## AUFGABE
Welche Arten von Handeln erfasst Haas laut dem Textauszug quantitativ? Nennen Sie alle.

Insgesamt fällt eine starke Ungleichgewichtung der in den Blick genommenen Kreuzzugsunternehmungen auf. Die von Haas vorgenommene Fokussierung auf die quantitative Erfassung von geistlichem und weltlichem, internem und externem Handeln erschließt sich als analytisches Instrument nicht in dem beabsichtigten Ausmaß. So bleiben Reichweite und Auswirkungen der daraus resultierenden Aussagen offen, wenn Haas etwa im Resümee konstatiert: "Prinzipiell weisen die Werke ein Übergewicht der nach innen gerichteten gegenüber den externen Aktionen auf, die Spanne reicht hierbei aber von der dreifachen bis zur elffachen Überzahl." (288) Kritisch anzumerken bleibt zudem, dass die tatsächliche Gliederung des Fließtextes weitaus kleinschrittiger ist, als das Inhaltsverzeichnis suggeriert. Wenn Haas zu Beginn des zweiten Kapitels zu den einzelnen Kreuzzügen nach der Vorstellung von Quelle und Autor jeweils eine rein deskriptive Wiedergabe des Inhalts ("Inhalt mit Bezug auf geistliche Kreuzfahrer", 48) folgen lässt, bevor er in einem dritten Schritt die zuvor präsentierten Textstellen auf die Fragestellung hin auswertet, dann wirken dieses Schema und die zahlreichen Belegstellen wegen der additiven Reihung und sogar Wiederholung von Informationen ermüdend. Außerdem treten Motive und Intentionen der einzelnen Historiographen zugunsten einer beschreibenden Darstellung der Quelleninhalte in den Hintergrund. Im Ganzen hätte der Inhalt der Studie prägnanter präsentiert werden können, wenn man die deskriptiven und die systematisch-analytischen Anteile miteinander verschmolzen hätte.

## AUSGANGSDATEN
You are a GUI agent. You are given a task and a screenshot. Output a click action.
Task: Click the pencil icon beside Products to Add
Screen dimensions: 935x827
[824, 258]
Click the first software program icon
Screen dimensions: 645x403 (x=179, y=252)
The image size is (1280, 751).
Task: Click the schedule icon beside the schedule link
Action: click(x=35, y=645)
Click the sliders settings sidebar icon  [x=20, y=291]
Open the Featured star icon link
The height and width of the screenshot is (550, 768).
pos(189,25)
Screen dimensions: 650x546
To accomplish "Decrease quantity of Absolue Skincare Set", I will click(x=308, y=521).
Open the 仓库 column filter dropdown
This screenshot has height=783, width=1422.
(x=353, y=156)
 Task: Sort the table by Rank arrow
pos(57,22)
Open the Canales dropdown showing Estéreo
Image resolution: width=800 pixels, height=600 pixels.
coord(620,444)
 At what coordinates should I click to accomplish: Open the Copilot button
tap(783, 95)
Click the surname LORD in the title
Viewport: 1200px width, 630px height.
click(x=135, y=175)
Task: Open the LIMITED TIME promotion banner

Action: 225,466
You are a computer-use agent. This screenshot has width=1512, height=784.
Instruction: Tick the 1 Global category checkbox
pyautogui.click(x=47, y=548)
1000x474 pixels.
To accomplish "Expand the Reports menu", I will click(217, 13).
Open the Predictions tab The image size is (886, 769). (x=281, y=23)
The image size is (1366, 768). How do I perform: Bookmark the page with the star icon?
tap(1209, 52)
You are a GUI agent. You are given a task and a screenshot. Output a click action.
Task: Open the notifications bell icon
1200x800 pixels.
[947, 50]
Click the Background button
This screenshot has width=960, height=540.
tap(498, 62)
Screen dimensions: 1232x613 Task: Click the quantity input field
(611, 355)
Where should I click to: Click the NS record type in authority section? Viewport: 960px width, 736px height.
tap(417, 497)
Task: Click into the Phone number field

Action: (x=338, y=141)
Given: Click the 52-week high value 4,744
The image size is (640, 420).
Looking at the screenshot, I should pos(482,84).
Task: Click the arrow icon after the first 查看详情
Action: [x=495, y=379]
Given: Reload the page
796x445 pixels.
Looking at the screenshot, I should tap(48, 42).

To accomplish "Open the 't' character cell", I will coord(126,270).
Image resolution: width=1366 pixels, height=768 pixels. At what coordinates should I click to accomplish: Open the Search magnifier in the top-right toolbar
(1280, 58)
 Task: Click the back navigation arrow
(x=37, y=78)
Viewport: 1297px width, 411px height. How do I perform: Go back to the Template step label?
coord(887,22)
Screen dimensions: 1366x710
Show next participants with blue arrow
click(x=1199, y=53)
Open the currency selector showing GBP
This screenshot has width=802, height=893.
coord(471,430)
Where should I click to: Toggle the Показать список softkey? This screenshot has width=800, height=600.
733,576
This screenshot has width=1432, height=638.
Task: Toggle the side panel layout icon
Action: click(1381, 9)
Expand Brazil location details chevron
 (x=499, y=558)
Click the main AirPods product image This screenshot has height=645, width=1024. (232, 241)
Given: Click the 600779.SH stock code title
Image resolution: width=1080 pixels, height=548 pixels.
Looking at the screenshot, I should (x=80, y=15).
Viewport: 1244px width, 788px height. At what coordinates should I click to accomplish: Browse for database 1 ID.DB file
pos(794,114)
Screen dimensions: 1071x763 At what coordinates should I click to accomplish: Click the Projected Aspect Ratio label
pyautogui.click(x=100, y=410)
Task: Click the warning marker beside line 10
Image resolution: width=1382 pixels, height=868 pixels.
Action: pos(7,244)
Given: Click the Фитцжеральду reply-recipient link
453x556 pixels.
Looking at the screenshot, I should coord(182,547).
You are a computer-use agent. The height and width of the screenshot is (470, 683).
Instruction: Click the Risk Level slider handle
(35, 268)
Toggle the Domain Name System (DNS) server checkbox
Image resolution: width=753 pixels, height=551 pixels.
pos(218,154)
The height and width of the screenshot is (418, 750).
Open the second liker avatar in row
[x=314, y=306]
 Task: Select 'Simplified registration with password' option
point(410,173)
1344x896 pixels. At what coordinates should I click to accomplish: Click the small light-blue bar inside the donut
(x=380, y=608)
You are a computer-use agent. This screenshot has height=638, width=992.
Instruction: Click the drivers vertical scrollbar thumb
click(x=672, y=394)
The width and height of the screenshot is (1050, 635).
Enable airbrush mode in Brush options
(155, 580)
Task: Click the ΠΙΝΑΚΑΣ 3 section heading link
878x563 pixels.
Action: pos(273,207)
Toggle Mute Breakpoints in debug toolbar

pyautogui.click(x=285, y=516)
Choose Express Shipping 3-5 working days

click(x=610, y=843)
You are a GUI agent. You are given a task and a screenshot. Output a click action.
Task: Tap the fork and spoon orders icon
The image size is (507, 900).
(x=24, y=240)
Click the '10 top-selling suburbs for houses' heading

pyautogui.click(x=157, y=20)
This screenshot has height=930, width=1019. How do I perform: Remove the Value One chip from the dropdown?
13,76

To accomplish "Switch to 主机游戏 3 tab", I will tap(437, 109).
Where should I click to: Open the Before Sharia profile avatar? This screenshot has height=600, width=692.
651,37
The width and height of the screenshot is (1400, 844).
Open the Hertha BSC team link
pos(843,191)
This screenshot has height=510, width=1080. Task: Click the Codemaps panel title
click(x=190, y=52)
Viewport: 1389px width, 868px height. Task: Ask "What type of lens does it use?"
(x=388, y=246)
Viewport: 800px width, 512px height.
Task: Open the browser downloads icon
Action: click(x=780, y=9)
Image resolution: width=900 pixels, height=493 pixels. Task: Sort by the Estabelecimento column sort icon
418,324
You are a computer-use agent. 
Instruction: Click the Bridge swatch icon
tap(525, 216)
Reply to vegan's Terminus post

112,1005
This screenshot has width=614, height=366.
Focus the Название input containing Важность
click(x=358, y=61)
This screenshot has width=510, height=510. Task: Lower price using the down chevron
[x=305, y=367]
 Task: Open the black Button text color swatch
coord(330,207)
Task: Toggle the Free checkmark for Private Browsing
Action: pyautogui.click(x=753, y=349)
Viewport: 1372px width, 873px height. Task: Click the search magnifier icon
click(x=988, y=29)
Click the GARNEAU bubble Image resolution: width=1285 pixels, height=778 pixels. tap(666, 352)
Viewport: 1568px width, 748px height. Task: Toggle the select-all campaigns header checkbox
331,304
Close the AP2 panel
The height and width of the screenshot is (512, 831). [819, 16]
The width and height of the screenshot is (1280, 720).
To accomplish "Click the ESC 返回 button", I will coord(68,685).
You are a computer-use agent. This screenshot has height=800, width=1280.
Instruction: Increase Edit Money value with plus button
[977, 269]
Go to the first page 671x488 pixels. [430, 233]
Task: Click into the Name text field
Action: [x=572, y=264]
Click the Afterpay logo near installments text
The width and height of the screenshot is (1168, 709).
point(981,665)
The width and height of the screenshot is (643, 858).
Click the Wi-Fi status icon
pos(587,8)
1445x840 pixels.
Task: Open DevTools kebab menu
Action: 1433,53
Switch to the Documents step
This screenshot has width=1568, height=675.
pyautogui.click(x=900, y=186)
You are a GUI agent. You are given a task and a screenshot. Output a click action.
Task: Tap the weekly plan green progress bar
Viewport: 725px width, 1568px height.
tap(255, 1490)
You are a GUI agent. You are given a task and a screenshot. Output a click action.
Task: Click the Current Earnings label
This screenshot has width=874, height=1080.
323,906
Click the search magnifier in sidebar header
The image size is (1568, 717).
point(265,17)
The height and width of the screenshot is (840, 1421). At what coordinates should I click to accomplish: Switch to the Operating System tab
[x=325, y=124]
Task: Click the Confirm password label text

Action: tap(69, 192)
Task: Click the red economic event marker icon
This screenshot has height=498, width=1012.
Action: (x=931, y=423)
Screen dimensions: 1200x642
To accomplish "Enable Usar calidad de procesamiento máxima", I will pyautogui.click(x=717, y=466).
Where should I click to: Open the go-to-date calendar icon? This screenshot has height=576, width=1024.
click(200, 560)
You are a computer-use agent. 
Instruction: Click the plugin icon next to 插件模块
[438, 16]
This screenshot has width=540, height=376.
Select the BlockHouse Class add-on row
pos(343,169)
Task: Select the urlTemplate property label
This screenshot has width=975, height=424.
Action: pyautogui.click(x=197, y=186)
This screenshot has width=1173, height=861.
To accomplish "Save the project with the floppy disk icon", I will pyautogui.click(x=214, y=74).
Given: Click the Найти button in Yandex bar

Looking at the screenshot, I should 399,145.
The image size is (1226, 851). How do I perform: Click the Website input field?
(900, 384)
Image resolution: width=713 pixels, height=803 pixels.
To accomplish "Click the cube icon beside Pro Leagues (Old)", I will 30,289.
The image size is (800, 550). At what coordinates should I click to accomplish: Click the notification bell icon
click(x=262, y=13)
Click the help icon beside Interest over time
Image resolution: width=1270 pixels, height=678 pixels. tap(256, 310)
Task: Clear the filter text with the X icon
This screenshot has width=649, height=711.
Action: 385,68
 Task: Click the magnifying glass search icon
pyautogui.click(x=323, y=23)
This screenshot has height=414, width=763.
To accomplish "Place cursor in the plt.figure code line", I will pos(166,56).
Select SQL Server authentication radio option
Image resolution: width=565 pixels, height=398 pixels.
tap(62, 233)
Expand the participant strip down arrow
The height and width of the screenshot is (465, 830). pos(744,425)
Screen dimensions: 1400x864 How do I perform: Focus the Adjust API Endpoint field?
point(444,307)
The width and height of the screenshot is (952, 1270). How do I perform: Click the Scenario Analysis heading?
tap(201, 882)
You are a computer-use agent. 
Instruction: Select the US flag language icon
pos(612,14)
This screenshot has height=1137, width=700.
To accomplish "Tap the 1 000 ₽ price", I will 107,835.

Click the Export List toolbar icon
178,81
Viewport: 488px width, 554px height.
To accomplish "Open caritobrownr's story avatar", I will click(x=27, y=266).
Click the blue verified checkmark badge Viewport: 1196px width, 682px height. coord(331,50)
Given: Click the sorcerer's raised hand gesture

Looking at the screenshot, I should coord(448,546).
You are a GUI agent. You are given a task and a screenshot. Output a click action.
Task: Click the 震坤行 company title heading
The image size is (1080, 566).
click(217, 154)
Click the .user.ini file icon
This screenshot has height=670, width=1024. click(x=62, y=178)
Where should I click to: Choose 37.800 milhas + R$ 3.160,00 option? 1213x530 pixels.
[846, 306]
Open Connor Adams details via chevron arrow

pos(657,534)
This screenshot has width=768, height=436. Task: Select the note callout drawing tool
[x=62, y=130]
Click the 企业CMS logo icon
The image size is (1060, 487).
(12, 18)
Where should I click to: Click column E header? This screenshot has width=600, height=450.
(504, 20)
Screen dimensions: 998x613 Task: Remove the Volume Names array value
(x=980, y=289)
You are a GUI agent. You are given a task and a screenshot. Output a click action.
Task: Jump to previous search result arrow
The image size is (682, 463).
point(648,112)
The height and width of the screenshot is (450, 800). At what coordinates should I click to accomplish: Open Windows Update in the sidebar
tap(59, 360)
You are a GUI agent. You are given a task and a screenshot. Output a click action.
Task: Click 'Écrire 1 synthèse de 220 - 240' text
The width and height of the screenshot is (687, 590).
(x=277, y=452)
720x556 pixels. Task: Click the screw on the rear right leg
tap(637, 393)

## LÖSUNG
geistliches Handeln, weltliches Handeln, internes Handeln, externes Handeln